Les arrangements immortalisés par Chick Webb et que reprend le Tuxedo sont conservés mais on est loin d'une reproduction robotisée. Quant aux solistes, ils se gardent d'abandonner leur personnalité, tout en respectant l'esprit des musiciens de Chick Webb.C’est ce que réussit Jean-François Duprat dans son solo de trombone de 'Tain't what you do , quand on le compare à celui de Sandy Williams. Paul Chéron, aussi à l'aise sur l'alto que sur la clarinette, possède une personnalité d'exception. Lui-même à la clarinette et Guy Robert à la flûte ont si bien restitué la couleur sonore de I ain't got nobody, joué en quintette, et l'enregistrement est d'une telle qualité, que le résultat est supérieur à la version de Chick Webb. Big John spécial, arrangement d'Horace Henderson, présente des différences dans l'ordre des solistes avec le disque que Chick Webb enregistra sur un tempo plus modéré.et il est plus captivant que celui de Fletcher en 1934. Dans Clap hands, il n'y a pas de solo de trombone mais on entend Sallent et Laudet à la trompette et c'est aussi magnifique.

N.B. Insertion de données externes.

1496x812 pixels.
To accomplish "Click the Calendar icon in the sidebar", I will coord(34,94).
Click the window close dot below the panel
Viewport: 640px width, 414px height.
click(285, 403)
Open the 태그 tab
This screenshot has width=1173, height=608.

On a rarement entendu une section rythmique si valeureuse, mieux enregistrée que celle de Chick Webb. Jean-Luc Guiraud en est la pièce maîtresse. L'élasticité de son jeu à la batterie, sa frappe claire et cinglante affirment un tempo d'une netteté implacable, et il assure fermement, mais sans rudesse, les breaks qui appuient les ensembles. Avec lui, Liza et Harlem Congo, les deux célèbres réussites où Chick Webb était le plus présent, parviennent à une plénitude inouïe. Il faudrait citer tous les solistes : ils sont indiqués dans le livret.

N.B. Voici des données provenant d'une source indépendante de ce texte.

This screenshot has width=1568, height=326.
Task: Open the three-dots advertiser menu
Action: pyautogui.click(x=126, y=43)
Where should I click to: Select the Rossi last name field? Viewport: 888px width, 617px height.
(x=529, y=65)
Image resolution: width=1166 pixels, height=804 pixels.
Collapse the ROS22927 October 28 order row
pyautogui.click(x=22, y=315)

Une pierre précieuse est ajoutée à l'édifice de ce superbe orchestre : la chanteuse Mariannick Saint-Céran. Pour tenir le rôle d'Ella Fitzgerald dont elle a assimilé l'esprit sans chercher à en décalquer le timbre vocal elle est infaillible. On retrouve dans Just a simple melody la fraîcheur d'Ella en 1937, quand elle avait vingt ans. Très dynamique, son chant est ancré solidement sur le swing de l'orchestre dans 'Tain't what you do. Elle est émouvante dans l got it bad qu'Ella enregistra sans Chick Webb et elle déploie sa verve dans Rock it for me où la clarté de sa diction se conjugue à son aisance rythmique. Et elle possède une étonnante maîtrise du scat (Undecided). Mieux que d'autres chanteuses , bien en cour grâce à la publicité des médias, Mariannick Saint-Céran ravive le souvenir de la " First Lady of Jazz " à une grande époque de sa carrière.
Après les avoir enrichis, Paul Chéron nous restitue, avec la densité de swing caractérisant son orchestre, les trésors hérités de Chick Webb et d'Ella.